▸ Exercise inputs:
============================================================

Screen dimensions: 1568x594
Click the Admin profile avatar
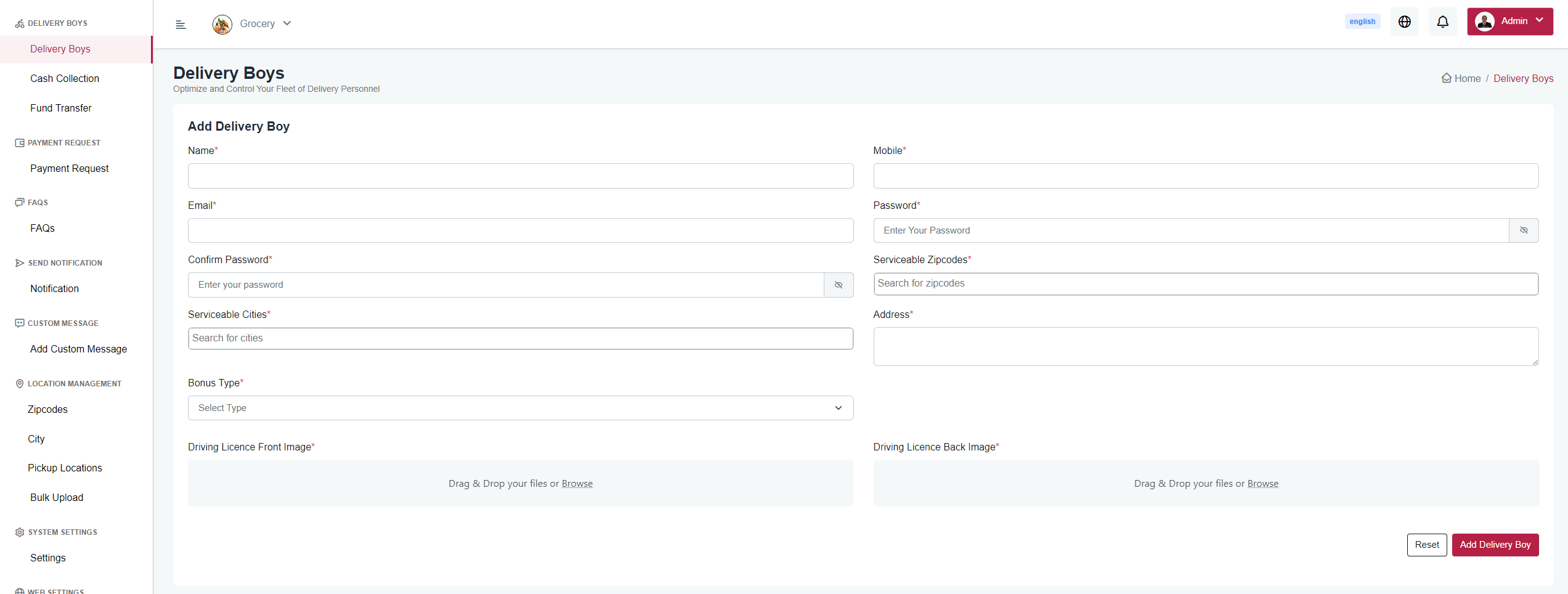click(x=1484, y=22)
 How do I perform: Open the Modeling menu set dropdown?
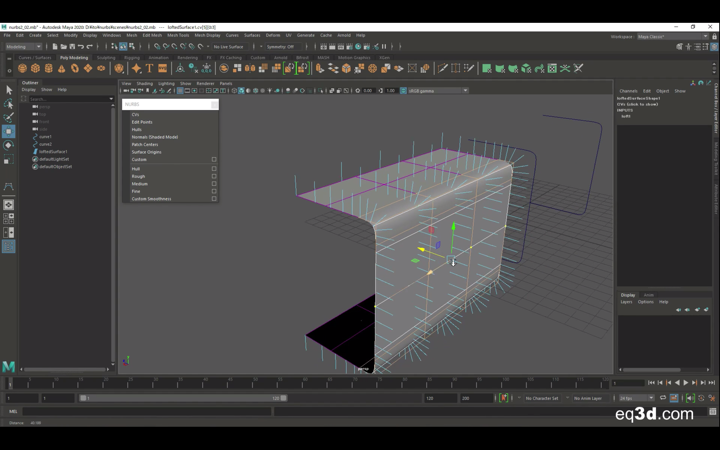tap(24, 46)
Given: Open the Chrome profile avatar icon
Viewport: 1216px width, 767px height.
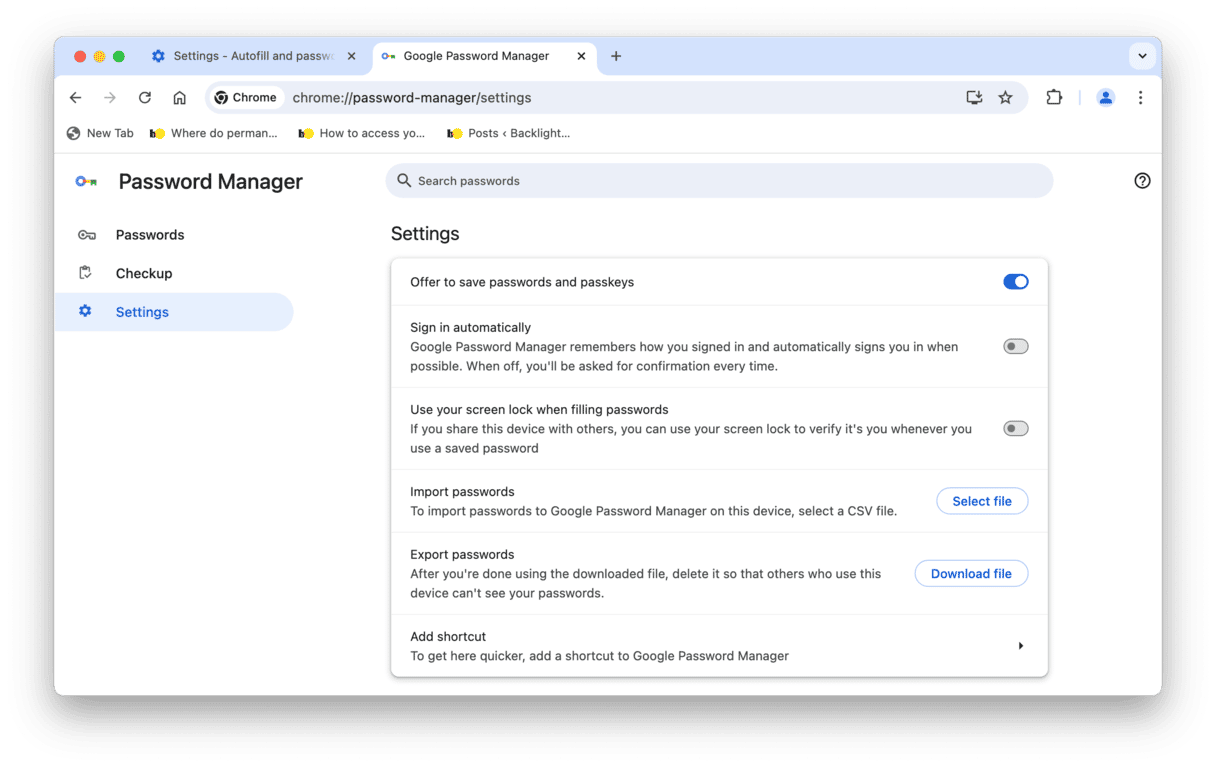Looking at the screenshot, I should [x=1105, y=98].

============================================================

▸ Work to complete:
Leave out the pictures and repeat the lines from the start of the material through the line with "Given: Open the Chrome profile avatar icon", inclusive.

▸ Exercise answer:
Screen dimensions: 1568x594
Click the Admin profile avatar
click(x=1484, y=22)
 How do I perform: Open the Modeling menu set dropdown?
tap(24, 46)
Given: Open the Chrome profile avatar icon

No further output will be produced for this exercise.